成年後見人の職務が終了するとき

弊所は、家庭裁判所への成年後見開始申立や、後見人などへの就任を通じて、ご高齢者や知的・精神障がい者の方々の生活と権利をお守り出来るよう日々尽力させていただいております。

成年後見人は、判断能力が不十分な人を法的に保護するための成年後見制度において重要な役割を果たしますが、成年後見人が終了するときにはどのような条件が必要なのでしょうか。

 

成年後見制度の終了原因として、大きく分けると、「ご本人が後見を必要としない状態になる場合(絶対的終了原因)」と、「後見そのものは終了せず、後見人の交替が生じる場合(相対的終了原因)」の二つがあります。

今回の記事では、成年後見人の終了事由について解説します。

 

(1) 成年後見人そのものが終了する場合(絶対的終了原因)

【後見開始の審判の取消し】

被後見人の判断能力が回復し、成年後見人からの保護を必要としない状態になった場合は、成年後見そのものが不要となります。ご本人の症状が軽くなり保佐や補助が適当となれば、保佐や補助に変更することもあります。

 

後見等開始の原因が消滅したとき(本人の判断能力が回復したとき)、家庭裁判所は、ご本人や成年後見人、被後見人の配偶者、親族、検察官などの請求で後見開始の審判を取消さなければならず(民法第10条)、成年後見そのものが終了します。

 

【成年被後見人の死亡】

成年被後見人の死亡によっても、当然に、成年後見そのものが終了します。本人の死亡により後見が終了した際は、その旨を家庭裁判所へ連絡し、家庭裁判所の指示に従って書類を提出することになります。

 

(2) 成年後見自体は終了しないが当該成年後見人が辞任する場合(相対的終了原因)

【成年後見人の死亡】

成年後見人の死亡によっても、当該成年後見人による後見が終了します。

本人の判断能力が不十分である限り、一度成年後見人が選任されると、本人がご存命の間の後見制度はずっと続きます。成年後見人が死亡した場合は、後見人の相続人が終了後の事務処理を行い(民法645条、同874条)、また、相続人など利害関係人等の請求により、家庭裁判所が後任の後見人を選任することになります。

 

【後見人の解任】

成年後見人に不正な行為や成年後見の任務を行うことに適さない事由が生じた場合は、成年後見人の解任が可能です(同法第846条)。

 

解任にあたって、関係者(本人・その他親族等)から家庭裁判所へ請求することにより解任することができ、また、家庭裁判所の職権によっても解任することもできます。
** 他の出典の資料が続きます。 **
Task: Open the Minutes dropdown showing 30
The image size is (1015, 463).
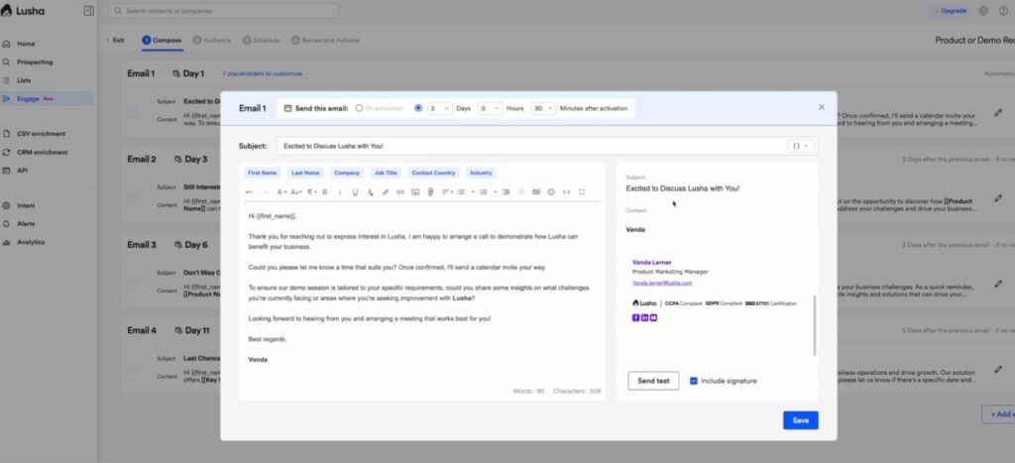Action: pyautogui.click(x=542, y=108)
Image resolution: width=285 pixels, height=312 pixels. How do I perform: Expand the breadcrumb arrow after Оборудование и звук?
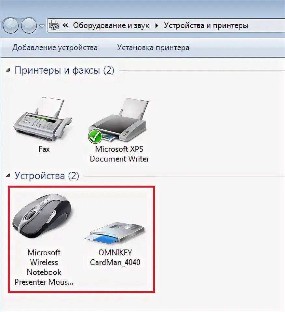(156, 26)
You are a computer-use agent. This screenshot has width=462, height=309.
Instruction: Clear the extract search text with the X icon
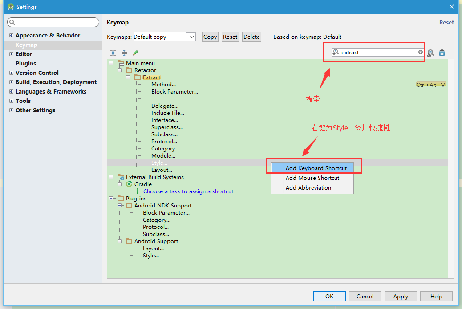(x=421, y=52)
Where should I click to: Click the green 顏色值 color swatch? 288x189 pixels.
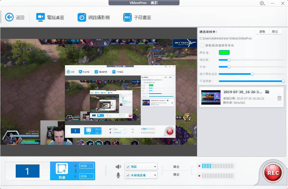(x=224, y=52)
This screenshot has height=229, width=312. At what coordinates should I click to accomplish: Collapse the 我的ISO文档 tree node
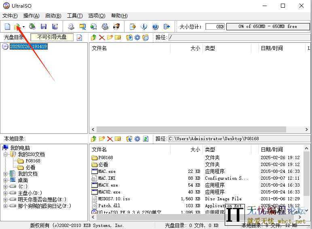pos(6,154)
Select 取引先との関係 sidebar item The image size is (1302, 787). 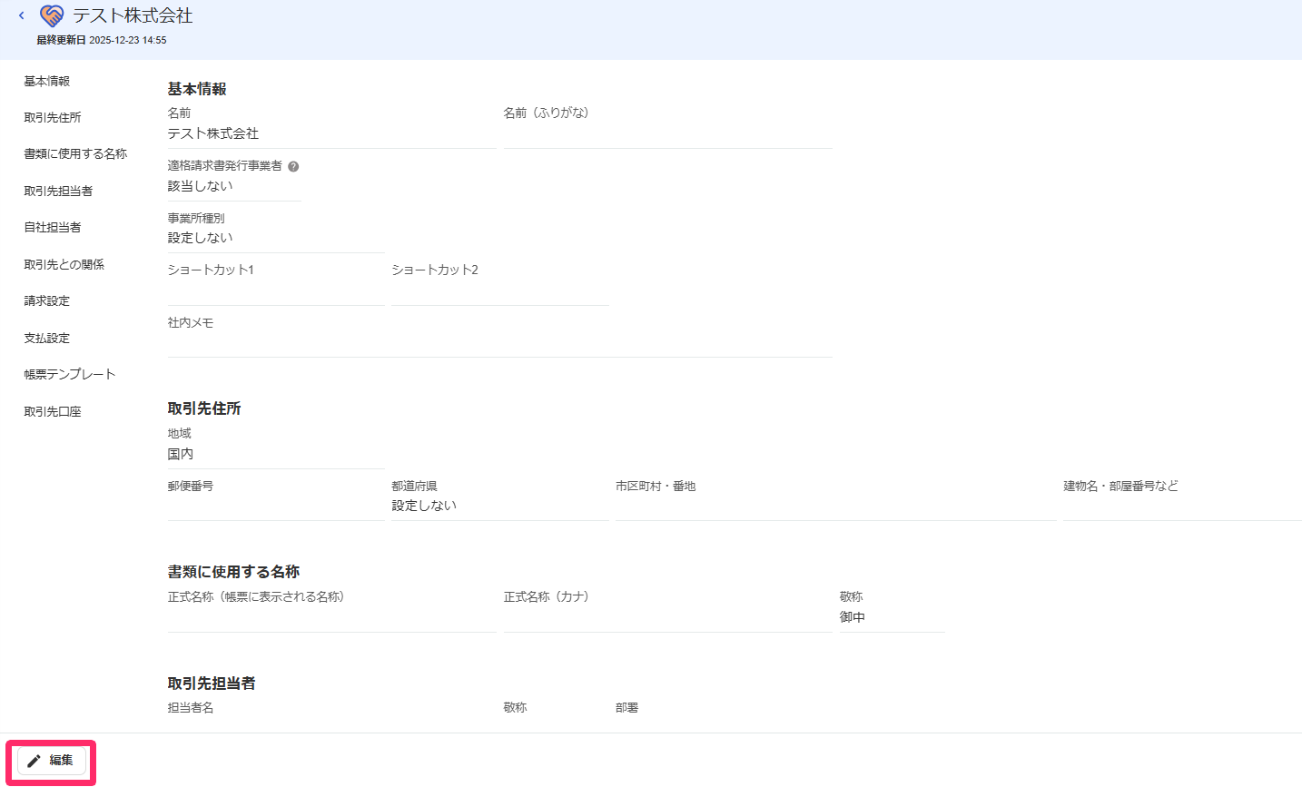pos(64,265)
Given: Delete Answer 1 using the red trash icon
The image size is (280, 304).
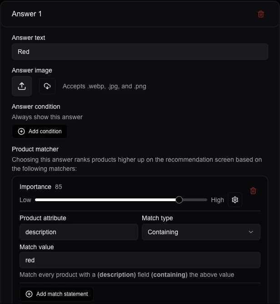Looking at the screenshot, I should (x=261, y=14).
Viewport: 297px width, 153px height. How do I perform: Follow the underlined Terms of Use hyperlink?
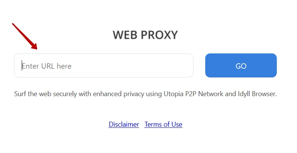coord(163,124)
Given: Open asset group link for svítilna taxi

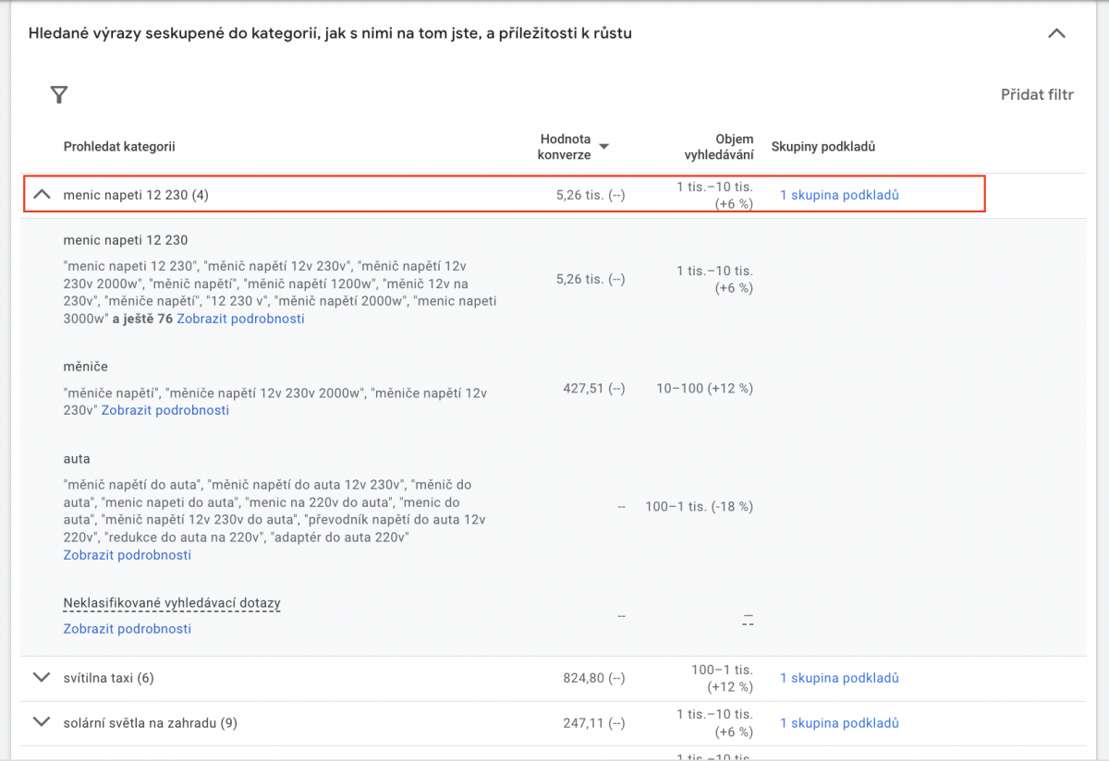Looking at the screenshot, I should click(x=838, y=678).
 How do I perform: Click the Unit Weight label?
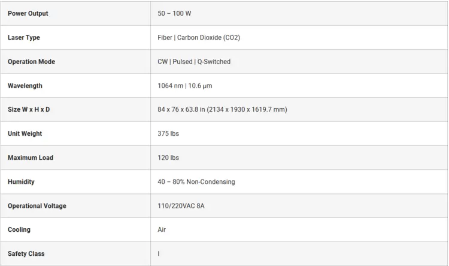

例えば、本人の財産をギャンブルに使ったり、成年後見人や親族の借金返済のために使ったりするなどの本人の財産を流用するような不適切な行為、成年後見人の義務を果たさなかった場合等が該当します。

 

なお、成年後見人を解任する場合は、他に後見人がいなければ、後任の後見人請求を家庭裁判所へ請求する必要があります。

 

【後見人の辞任】

成年後見人は、正当な事由がある場合は、家庭裁判所の許可を得て辞任することが可能です。(同法第844条)なお、辞任する前任者は、後任の成年後見人の選任を家庭裁判所に請求しなければなりません。(同法第845条)

例えば、後見人が病気や高齢になった場合、遠隔地に転居した場合などで後見事務を円滑に行うことができなくなった場合には、正当な事由があるとして辞任することが認められます。

成年後見人が辞任する場合は、家庭裁判所に辞任の許可を求める審判の申し立てを行なうと同時に、後任の後見人の選任を請求する必要があります。

 

【成年後見人の欠格事由に該当した場合】

成年後見人は、財産管理や身上監護といった職務を適正に行う必要がありますので、適格のない者を予め除外しておく必要があります。

次に該当する人は、後見人から除外されます(同法第847条)。

・未成年者

・家庭裁判所で免ぜられた法定代理人、保佐人・補助人

・破産者

・被後見人に対して訴訟をし、又はした者その配偶者と直系血族

・行方の知れない者

 

〇さいごに

現時点では、一度成年後見制度の利用が開始すると、上述以外の理由では制度の利用が終了することはできません。

しかし、この点については、現在議論がなされているところであります。例えば、遺産分割協議などの重要な法律行為を行うところだけ成年後見人が対応し、相続手続きが無事完了すれば退任するといったスポット的な運用も考えられるところではありますが、今のところそのような取扱いはありませんので申立時には注意が必要です。